On Thursday, 19 October 2017 at 16:43:51 UTC, H. S. Teoh wrote:
On Thu, Oct 19, 2017 at 11:43:11AM +0000, jmh530 via Digitalmars-d wrote: [...]
In some sense, though, you can pick your battles. The longer you've been reading the forums, the better you may have a sense of it. When I first started reading them, I was gung-ho and excited about some debates, but now I'm just like meh. And I'm not even sure I've been on here two years. Find something you can contribute to, or start a new project, and work on that.

+1. I used to actively participate in forum debates. Nowadays, meh. At the end of the day, what matters is whether somebody picks up the baton and actually starts contributing. So that's what I do these days. See something I don't like in Phobos? Fix it, submit a PR. See a typo on the website? Fix it, submit a PR. See something I don't know how to fix? Dig into the code, learn how to do it. Maybe I'll discover I'm in way over my head. That's OK, I still learn something along the way. Maybe next time I'll be knowledgeable enough to submit a PR.

Participating in a forum debate is the easiest thing to do, but also the least productive, all things considered. I can win arguments, or lose arguments, but after all that is said and done, what has changed in the codebase? Nothing. And what are the chances of somebody else picking up the torch and carrying it through? Judging from our track record, practically nil.
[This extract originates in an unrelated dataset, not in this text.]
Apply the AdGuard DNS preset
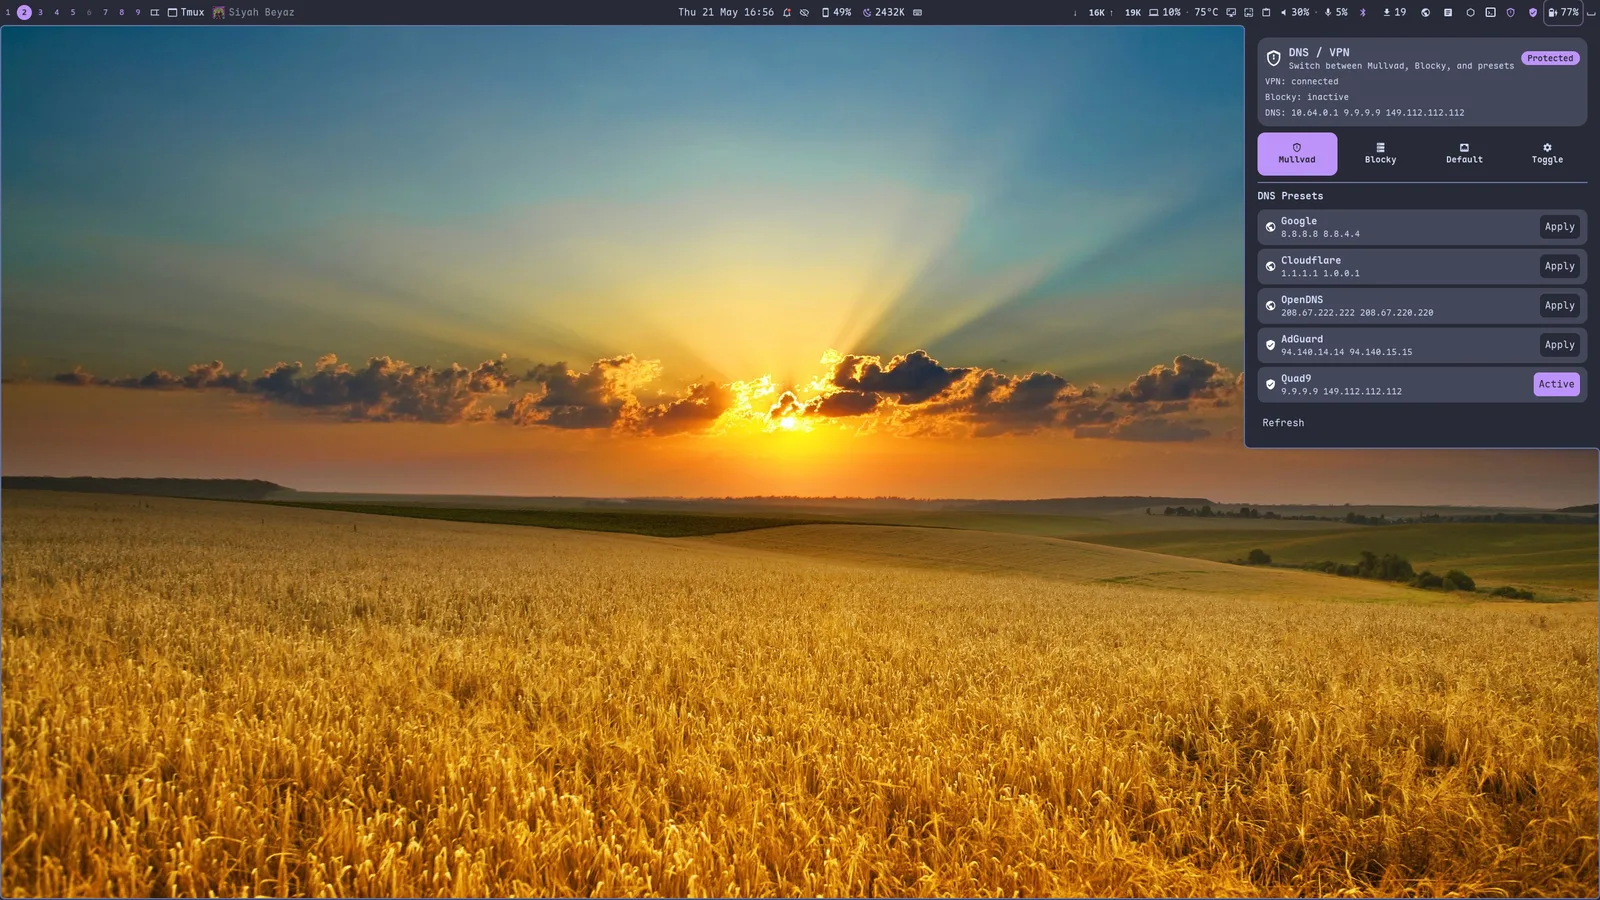The height and width of the screenshot is (900, 1600). point(1559,345)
What does makes a change is when somebody writes the code. (And by "code" here I include also things like HTML/CSS for the website.) A forum proposal, say a website change, would have so much more weight if the person making the proposal has a PR sitting in the queue that people can decide whether or not to merge. It sends the message that (1) the person cares enough about the issue to actually invest the time and energy to implement it (not just talk about it), and (2) the person is personally committed to make it happen and see it through. Also, (3) should the consensus turn out to be "yes let's do it", it can be implemented right away, instead of a vacuous "OK, we finally agreed to do this. So who's gonna actually write the code? Hmm? ... Nobody? Oh well, I guess nobody cares enough to actually do it. Too bad."


T

If something is wrong on your local D installation (library bug etc) and you fix it, you benefit from it, so the work is useful even if the change is refused on the public codebase, so no problem with that.

Changing a website without the owner content is automatically a waste of time.

Especially in this case. I don't need or use it locally, and in this particular case, what I suggest is the complete opposite of the current marketing strategy, and I've already been told that this won't happen in any foreseeing future.

So I'll follow this smart advice that I've been given, and pick another battle.